Strings and Runes in PureScript

module Main where

import Prelude
import Effect (Effect)
import Effect.Console (log)

main :: Effect Unit
main = do
  -- `s` is a `String` assigned a literal value
  -- representing the word "hello" in the Thai
  -- language. PureScript string literals are UTF-8
  -- encoded text.
  let s = "สวัสดี"

  -- Since strings in PureScript are arrays of characters,
  -- this will produce the length of the string in characters.
  log $ "Len: " <> show (length s)

  -- In PureScript, we can use `toCharArray` to convert a string
  -- to an array of characters, then map over it to get the 
  -- Unicode code points.
  log $ "Unicode code points: " <> show (map toCharCode (toCharArray s))

  -- To count how many characters are in a string, we can use
  -- the `length` function on the string directly.
  log $ "Character count: " <> show (length s)

  -- A `for` loop in PureScript can be achieved using recursion
  -- or higher-order functions like `traverse_`. Here we use
  -- `traverse_` to iterate over the characters in the string.
  traverse_ (\(Tuple idx char) -> 
    log $ show char <> " starts at " <> show idx
  ) (zip (0 .. (length s - 1)) (toCharArray s))

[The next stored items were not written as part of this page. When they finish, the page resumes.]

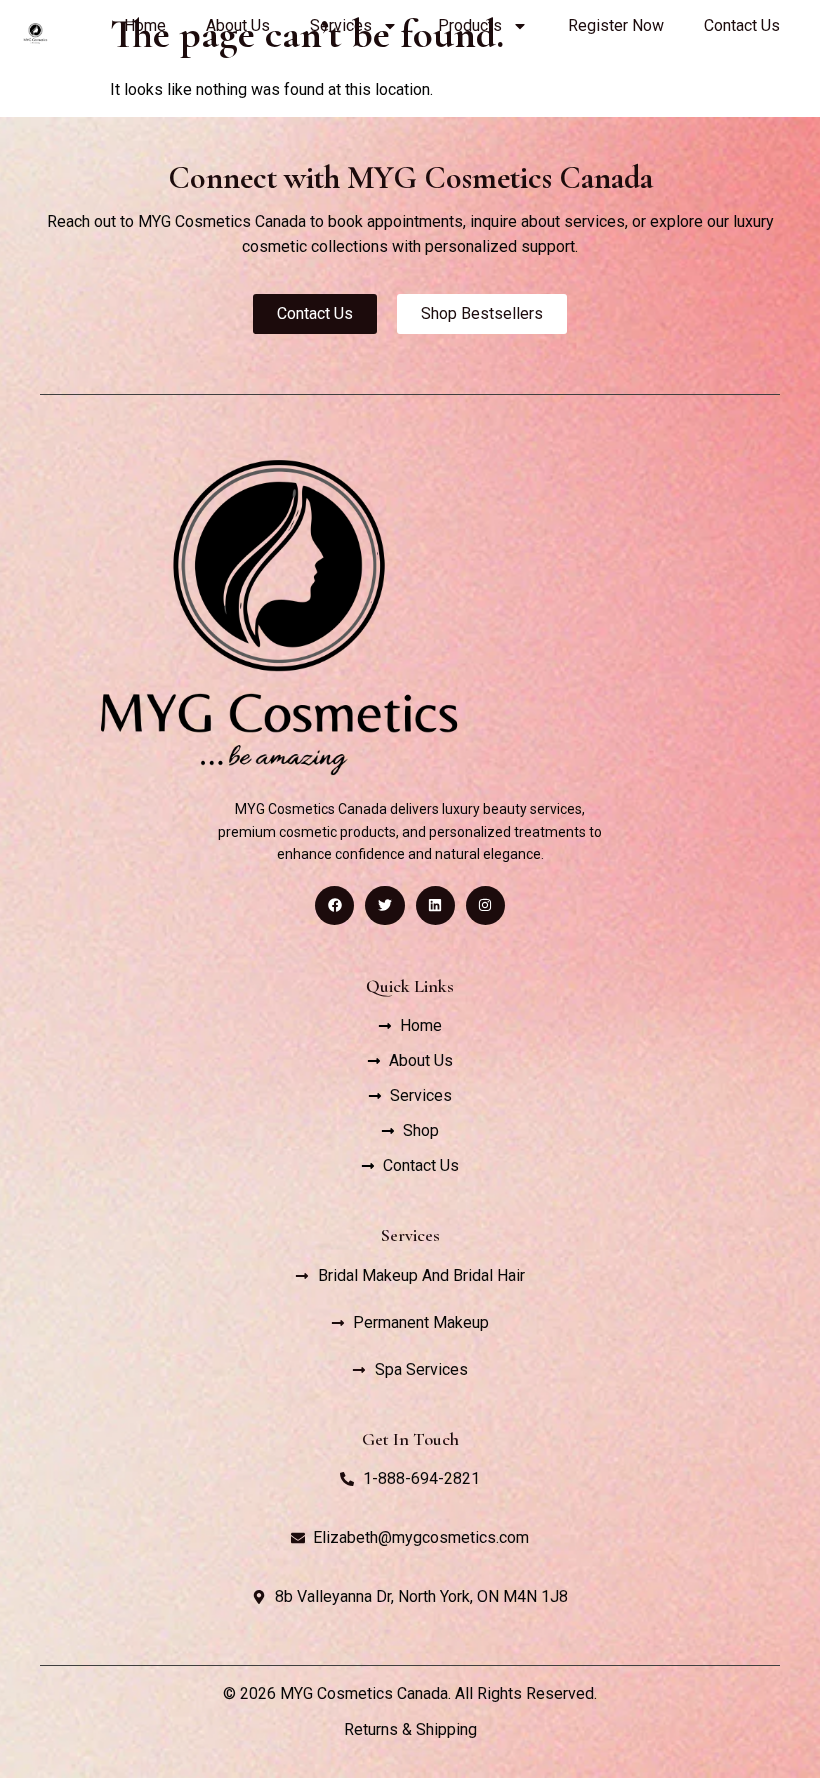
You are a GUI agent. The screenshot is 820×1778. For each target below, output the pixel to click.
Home (145, 25)
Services (341, 25)
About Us (238, 25)
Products (470, 25)
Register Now (616, 25)
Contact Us (742, 25)
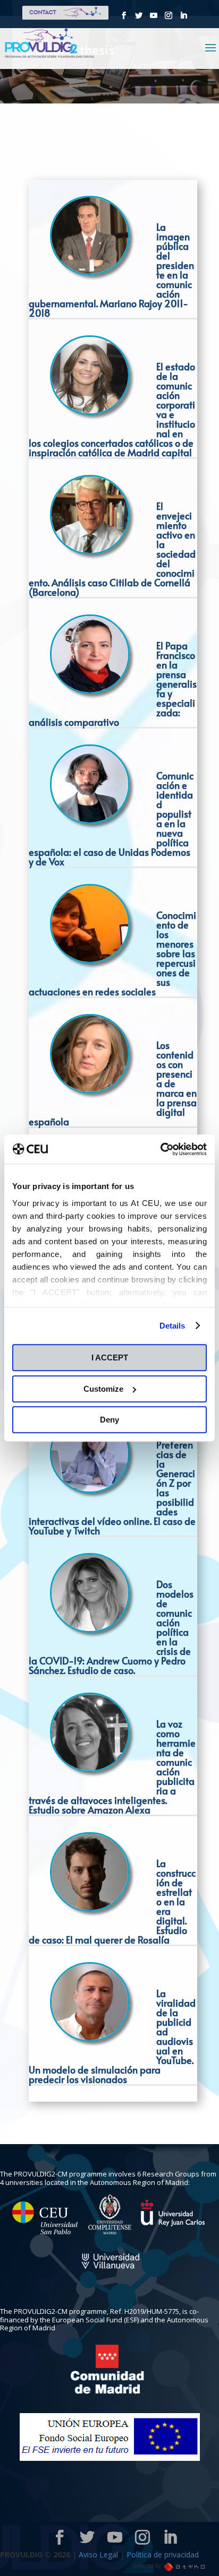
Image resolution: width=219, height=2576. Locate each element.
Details (172, 1325)
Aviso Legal (99, 2554)
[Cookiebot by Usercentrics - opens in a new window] (160, 1149)
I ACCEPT (109, 1357)
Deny (109, 1419)
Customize (103, 1388)
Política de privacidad (163, 2554)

  -- This demonstrates passing a `Char` value to a function.
  traverse_ examineChar (toCharArray s)

examineChar :: Char -> Effect Unit
examineChar c = 
  -- We can compare a `Char` value to a character literal directly.
  if c == 't' 
    then log "found tee"
  else if c == 'ส'
    then log "found so sua"
  else pure unit

In PureScript, strings are treated as arrays of characters, which simplifies some operations but may not be as efficient for large strings or complex Unicode manipulations. Here’s a breakdown of the key differences and concepts:

  1. PureScript uses String for string types, and they are inherently Unicode-aware.

  2. The length function on a string returns the number of characters, not bytes.

  3. PureScript doesn’t have a built-in concept of “runes”. Instead, we work with Char values, which represent Unicode code points.

  4. To get the Unicode code points, we convert the string to an array of characters and then map over it with toCharCode.

  5. Iteration over characters in a string is typically done using higher-order functions like traverse_ or by converting the string to an array of characters first.

  6. PureScript doesn’t have mutable variables or traditional for-loops. Instead, we use recursion or higher-order functions for iteration.

  7. The examineChar function demonstrates how to work with individual characters.

To run this program, you would typically compile it with the PureScript compiler and then run it using Node.js or in a browser environment, depending on your project setup.

$ pulp run
Len: 6
Unicode code points: [3626,3623,3633,3626,3604,3637]
Character count: 6
ส starts at 0
ว starts at 1
ั starts at 2
ส starts at 3
ด starts at 4
ี starts at 5
found so sua
found so sua

This example demonstrates how PureScript handles strings and characters, which differs from some other languages in its functional and immutable approach.